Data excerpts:
================================

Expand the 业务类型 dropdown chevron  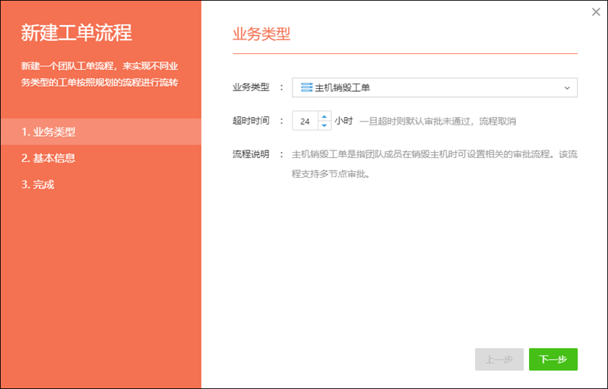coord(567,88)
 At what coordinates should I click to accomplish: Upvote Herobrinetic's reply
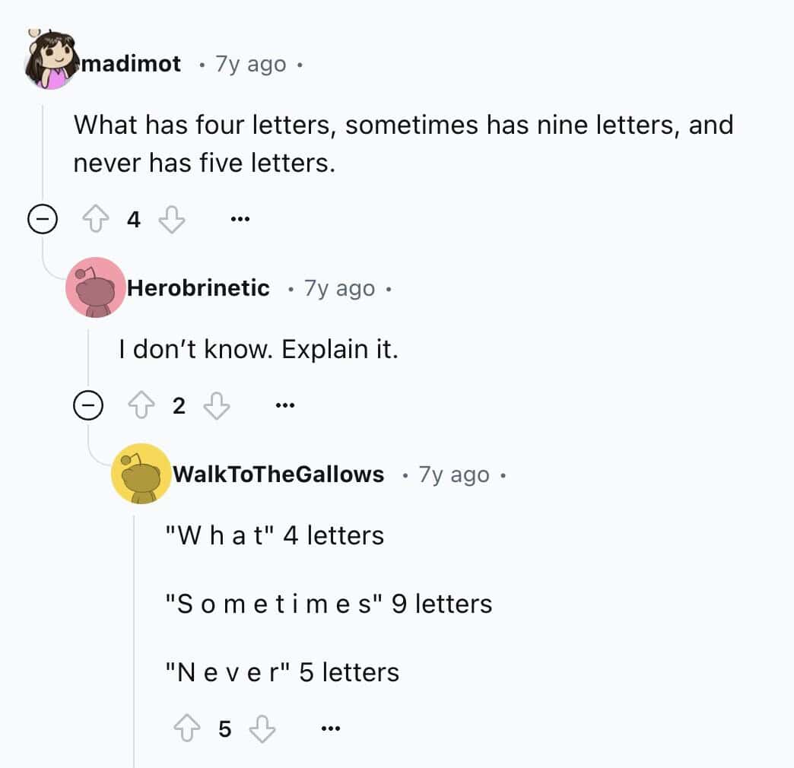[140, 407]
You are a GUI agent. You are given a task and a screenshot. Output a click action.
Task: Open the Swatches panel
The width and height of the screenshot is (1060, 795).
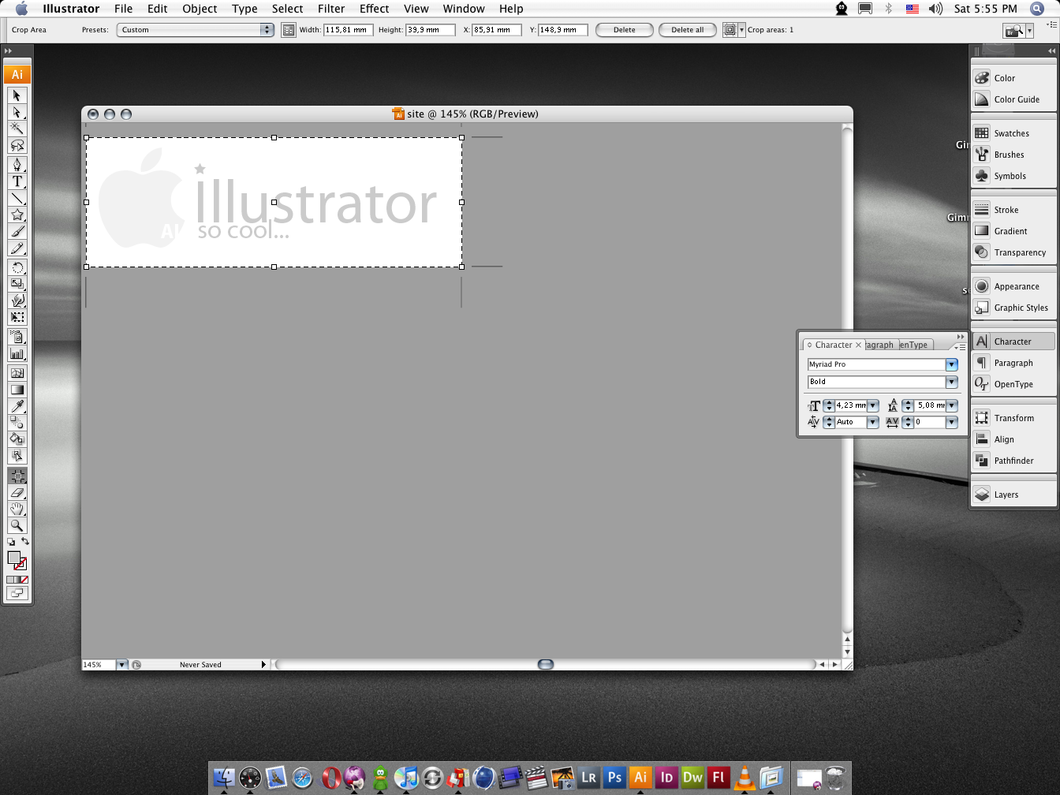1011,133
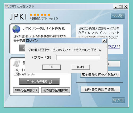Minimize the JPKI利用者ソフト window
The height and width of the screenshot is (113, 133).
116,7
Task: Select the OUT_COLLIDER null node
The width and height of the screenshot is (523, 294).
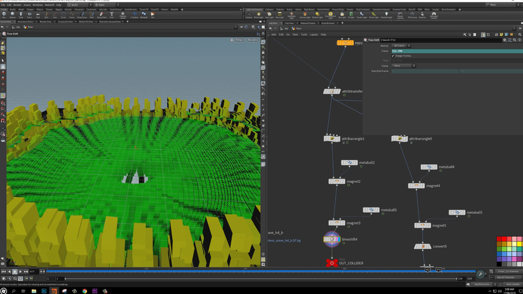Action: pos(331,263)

================================

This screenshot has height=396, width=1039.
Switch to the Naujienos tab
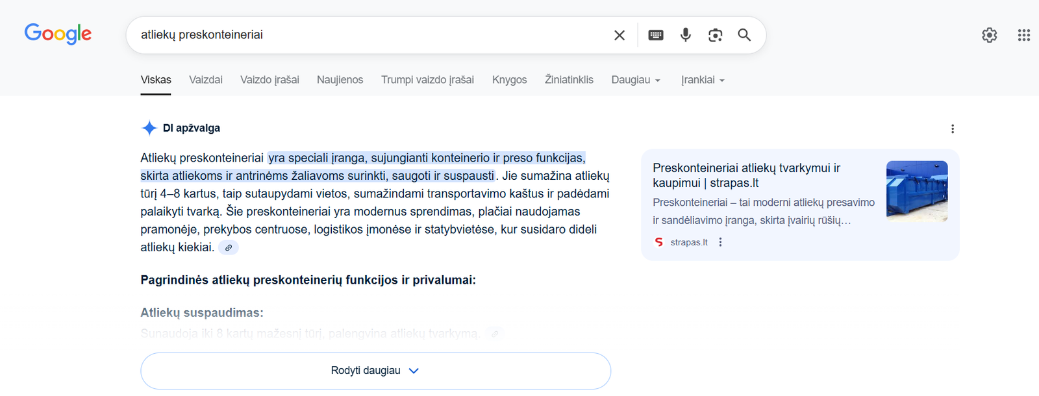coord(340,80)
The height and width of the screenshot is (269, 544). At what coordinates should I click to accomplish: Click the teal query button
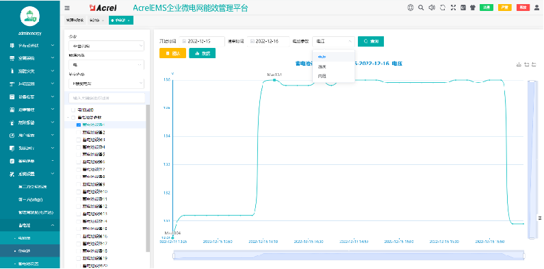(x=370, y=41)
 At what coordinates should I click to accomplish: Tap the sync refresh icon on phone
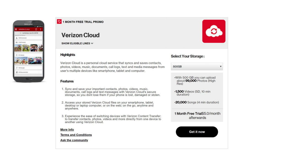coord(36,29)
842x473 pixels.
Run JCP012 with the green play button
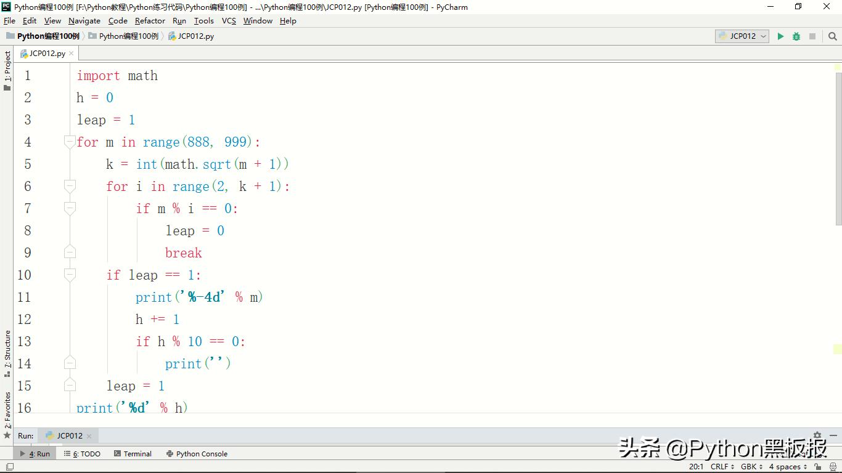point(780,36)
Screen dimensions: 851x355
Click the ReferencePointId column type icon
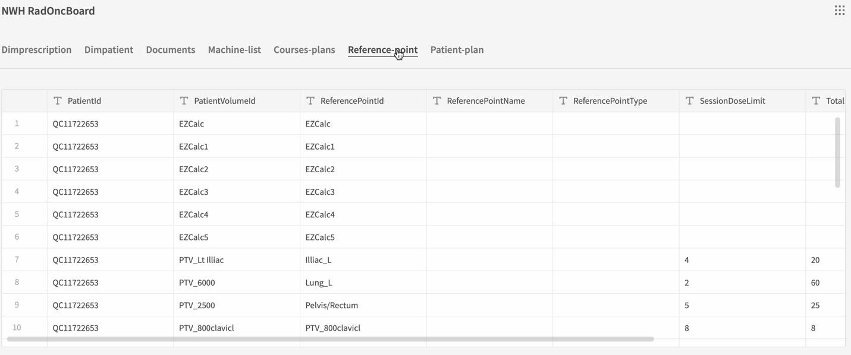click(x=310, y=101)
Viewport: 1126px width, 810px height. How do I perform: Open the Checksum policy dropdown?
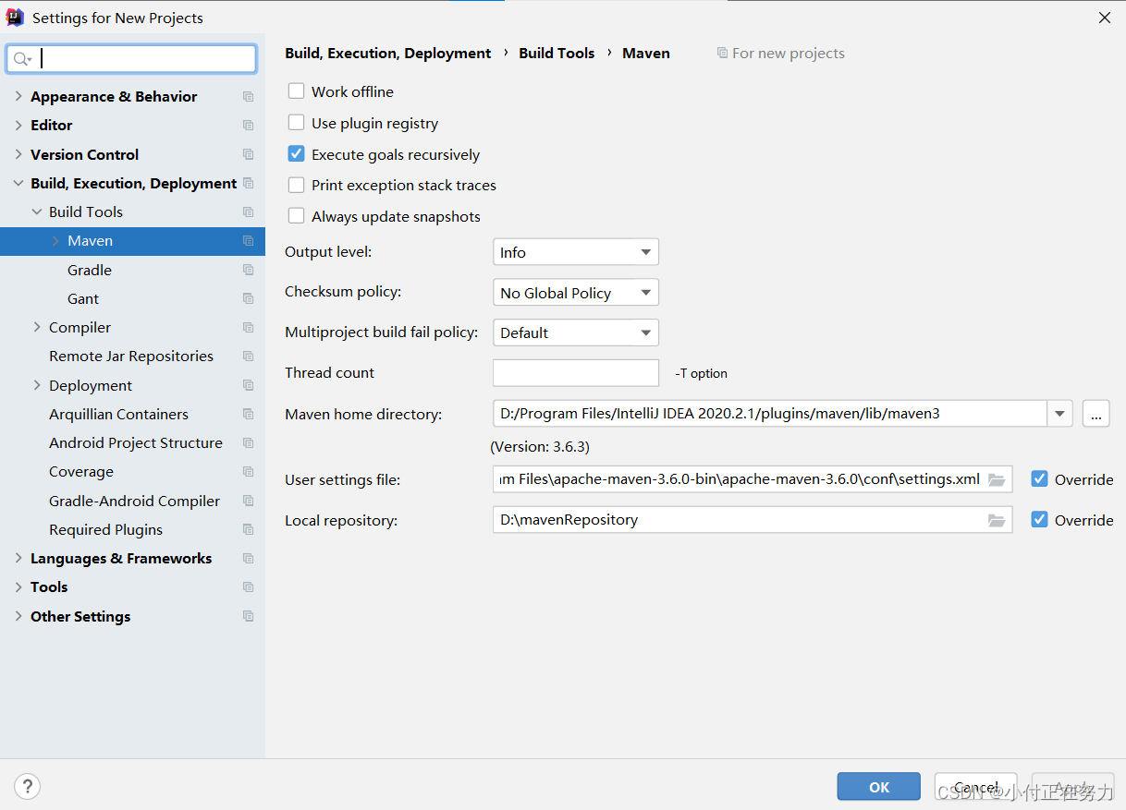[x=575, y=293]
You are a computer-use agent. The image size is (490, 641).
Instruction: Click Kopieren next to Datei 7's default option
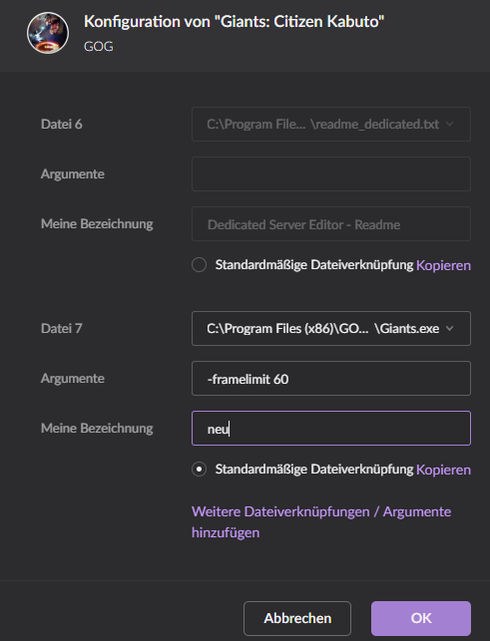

================================

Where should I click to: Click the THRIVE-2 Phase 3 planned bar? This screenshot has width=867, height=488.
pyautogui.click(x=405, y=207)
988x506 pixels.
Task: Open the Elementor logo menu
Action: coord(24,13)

================================

→ Assignment: Each line above from the one containing "Screen dimensions: 851x355" through the one containing "Instruction: Click Kopieren" is to be returned verbatim. Nothing else, and no pictures.

→ Your solution:
Screen dimensions: 851x355
Click the ReferencePointId column type icon
click(x=310, y=101)
Viewport: 1126px width, 810px height. How do I perform: Open the Checksum policy dropdown?
[x=575, y=293]
You are a computer-use agent. The image size is (490, 641).
Instruction: Click Kopieren next to Datei 7's default option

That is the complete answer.